Sunday, January 18, 2009

Wristwarmers inspiring patience


I have been starting a restarting an adorable pair of wrist warmers and am seeing how much patience it takes to follow a pattern exact and use smaller needles. This has been interesting since the pattern has some gaps so it takes some thinking a reworking to decrease as needed and maintain a consistent rib pattern. Each time I restarted I would get further and further, and last night finally got through the section with a uniform rib. This is a pattern that was designed at Wildfiber - one of my favorite yarn stores - and good or bad around the corner from where I work (luckily I am usually not at work with extra time when they are open anymore) and a source of most of my yarn collection. The pattern was originally given out with purchase of a fine cashmere and takes 1 50 gram skein. I over ambitiously tried this as the first pattern I wanted to follow after getting the basics down, and ended up making a lovely scarf with a delicate vintage inspired lace pattern to it. (the scarf also had a lot of re starts and unfortunately got misplaced last year after a holiday card photo shoot).
The pattern fits a lovely Peruvian cotton I decided to make wrist warmers out of and is a much better fit then for the yarn then the easier pattern I have and planned on. Since I am prone to making things without patterns that must be strictly followed, this is definitely full of some lessons, as also really want to get better at wrist warmers and eventually develop the patience for fair aisle and other trickier sweater patterns (with sweaters - have mostly stayed in the safe stockinette) since realizing that can go back and restart something - and if it is worth learning and doing it is also worth starting over.

Monday, January 12, 2009

latest projects



Currently, just completed a scarf inspired by Feng Shui and a lecture last week in a class on Chinese Nutrition. The colors are considered lucky ( bright red and gold) It is a supersoft merino wool with some chunky texture and fine metallic threading - next is the task of trying to embroider characters representing the five elements onto the scarf. Hopefully this will be easier then it sounds since using a simpler form of the characters.

Sunday, January 4, 2009

Incomplete projects: What to do with them

In my last post, I wrote about the patience of sitting an unraveling 2 sweaters that did not fit whe they were sewn up. Both had spent years in closets. car trunks and pretty much wherever instead of taking the time to pull them apart and recycle the yarn. Mostly, they took time to create and some pride of the first two completed sweaters was also keeping them intact, and unwearable.
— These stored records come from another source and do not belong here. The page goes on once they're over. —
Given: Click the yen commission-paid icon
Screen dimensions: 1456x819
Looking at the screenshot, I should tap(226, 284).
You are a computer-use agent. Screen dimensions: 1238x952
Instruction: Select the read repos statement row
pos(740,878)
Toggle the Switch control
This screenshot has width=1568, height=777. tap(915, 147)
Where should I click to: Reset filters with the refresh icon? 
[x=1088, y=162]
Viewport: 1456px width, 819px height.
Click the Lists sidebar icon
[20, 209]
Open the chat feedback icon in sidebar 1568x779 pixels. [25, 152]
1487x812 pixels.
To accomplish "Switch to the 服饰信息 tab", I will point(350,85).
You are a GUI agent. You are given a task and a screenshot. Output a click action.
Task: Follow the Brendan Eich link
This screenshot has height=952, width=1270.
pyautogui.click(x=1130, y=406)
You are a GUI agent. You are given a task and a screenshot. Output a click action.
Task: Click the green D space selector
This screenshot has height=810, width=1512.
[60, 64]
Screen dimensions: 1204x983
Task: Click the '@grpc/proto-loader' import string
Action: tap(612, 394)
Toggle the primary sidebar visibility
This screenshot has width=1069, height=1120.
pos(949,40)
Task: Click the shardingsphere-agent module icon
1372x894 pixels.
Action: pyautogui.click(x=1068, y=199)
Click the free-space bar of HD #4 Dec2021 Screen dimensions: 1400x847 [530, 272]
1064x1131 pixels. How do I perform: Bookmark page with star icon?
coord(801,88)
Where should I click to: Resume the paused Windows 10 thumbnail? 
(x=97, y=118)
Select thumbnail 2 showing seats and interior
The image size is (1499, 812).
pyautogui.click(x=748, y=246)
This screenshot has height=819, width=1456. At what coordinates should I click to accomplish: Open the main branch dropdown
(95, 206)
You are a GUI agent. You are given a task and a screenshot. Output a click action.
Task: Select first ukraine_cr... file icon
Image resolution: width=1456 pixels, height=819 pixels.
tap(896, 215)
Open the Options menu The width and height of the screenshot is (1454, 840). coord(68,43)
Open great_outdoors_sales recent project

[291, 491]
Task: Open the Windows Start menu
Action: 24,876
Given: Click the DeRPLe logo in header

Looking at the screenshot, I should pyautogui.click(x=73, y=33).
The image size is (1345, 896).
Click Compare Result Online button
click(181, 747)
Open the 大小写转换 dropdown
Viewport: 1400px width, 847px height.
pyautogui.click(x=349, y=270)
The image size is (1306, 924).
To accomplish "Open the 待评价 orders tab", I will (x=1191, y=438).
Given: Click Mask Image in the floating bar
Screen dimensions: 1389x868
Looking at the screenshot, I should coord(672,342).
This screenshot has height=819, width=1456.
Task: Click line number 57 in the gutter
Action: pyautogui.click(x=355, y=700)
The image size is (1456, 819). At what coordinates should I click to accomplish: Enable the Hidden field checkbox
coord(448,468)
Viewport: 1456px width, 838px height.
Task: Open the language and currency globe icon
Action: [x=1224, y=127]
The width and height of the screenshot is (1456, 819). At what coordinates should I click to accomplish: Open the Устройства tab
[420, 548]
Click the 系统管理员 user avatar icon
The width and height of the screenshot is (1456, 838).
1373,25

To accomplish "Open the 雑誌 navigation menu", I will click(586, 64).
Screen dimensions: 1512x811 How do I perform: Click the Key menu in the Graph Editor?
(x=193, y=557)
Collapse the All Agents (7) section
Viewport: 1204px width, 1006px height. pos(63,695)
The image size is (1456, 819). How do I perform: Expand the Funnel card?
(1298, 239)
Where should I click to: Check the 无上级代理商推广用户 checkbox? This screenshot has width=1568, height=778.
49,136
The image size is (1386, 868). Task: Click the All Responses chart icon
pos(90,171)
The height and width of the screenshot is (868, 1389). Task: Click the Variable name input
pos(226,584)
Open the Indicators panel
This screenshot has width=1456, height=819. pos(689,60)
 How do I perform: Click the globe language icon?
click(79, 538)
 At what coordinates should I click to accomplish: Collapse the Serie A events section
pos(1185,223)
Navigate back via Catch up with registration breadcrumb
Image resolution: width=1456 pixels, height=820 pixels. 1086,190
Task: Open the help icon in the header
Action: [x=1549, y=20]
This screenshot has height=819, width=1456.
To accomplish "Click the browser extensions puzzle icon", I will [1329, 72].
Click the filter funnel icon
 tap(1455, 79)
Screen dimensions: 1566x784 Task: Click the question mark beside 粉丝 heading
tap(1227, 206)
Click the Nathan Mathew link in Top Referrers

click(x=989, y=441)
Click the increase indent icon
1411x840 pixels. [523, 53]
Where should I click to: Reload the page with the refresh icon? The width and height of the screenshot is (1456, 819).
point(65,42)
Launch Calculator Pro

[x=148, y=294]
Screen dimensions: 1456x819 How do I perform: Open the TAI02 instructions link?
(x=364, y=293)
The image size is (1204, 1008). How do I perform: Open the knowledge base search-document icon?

In further cleaning and untangling, I re-read a knitting magazine I had kept for patterns. Someone interviewed talked about having many different projects going at once, and got me thinking, what do other people do with old projects when they find them, especially if parts have become unraveled after many hours of stitching, or whatever it was the made you put the project down in the first place.

Friday, January 2, 2009

Current projects - an exercise in patience


My recent projects involving kniting and yarn are requiring some patience and also bringing up the meditative nature of working with yarn. In some cases, it forces you to turn your mind off and focus only on the project, in others, it can help focus on what you are listening to. In my present project, it seems to require some concentration mixed with a mindfullness I usually find in meditation when caught into the presence required.

So the project is what influenced my blog title: unraveling a bulky and complex sweater, which after dry cleaning does not fit. The stitch is a great open weave and it ws knit on size 36 needles, and in a very big chunky wool. Great sweater, however it does not fit me anymore the way it was, so I decided to give it a fresh start for the new year. I am actually doing this to recycle the yarn all unfinished items dangling of needles or "misknits" in the closet. What I am learning is that its slower to pull all the pieces apart and at times a bit frustrating, yet pretty amazing to see how much beautiful yarn I can put to use in a beter and more usefull way. The above paragraph reflects a period I was unraveling and focused on the sweater and somehow 2 hours flew by before I knew it that were truly being present as result of patience.

Ok, so this might sound a bit out there for some for a knitting blog, so I will also add my personal new years resolution is to be more present and look at things in a new and more open way. Before the yarn was in a sweater, hanging in the closet for 5-6 years, a piece needed cut out from stain, and it took about 8 balls of slightly expensive yarn to make (while housebound with a broken foot). I thought it had to stay that way and would be too hard to pull apart yet liked and wanted the yarn to change into something better. It is currently transforming and finding the unwinding and re rolling much more enjoyable then I thought and also a simple way to recycle and change something that isnt working into something that will.

Thursday, January 1, 2009

A new year of beginnings

This is a first official blog post and is a start of a new beginning of sharing my hobby and interest in knitting with others. Currently, knitting related I am working wit the technicalities of trying to take pictures that reflect a design colors and texture accurately. Coincidentally I ended up online during a pause from knitting a scarf and needing to untangle parts of the ball that unraveled and tangled, hence part of the title as well as idea of unplugged refers to music that more uncut, a knitting project has many stages in which it could be considered unraveled as well as different reasons for it so just seemed like fun name. Future posts wil likely be more interesting yet figured best way to kick of a new blog was to at least make an entry.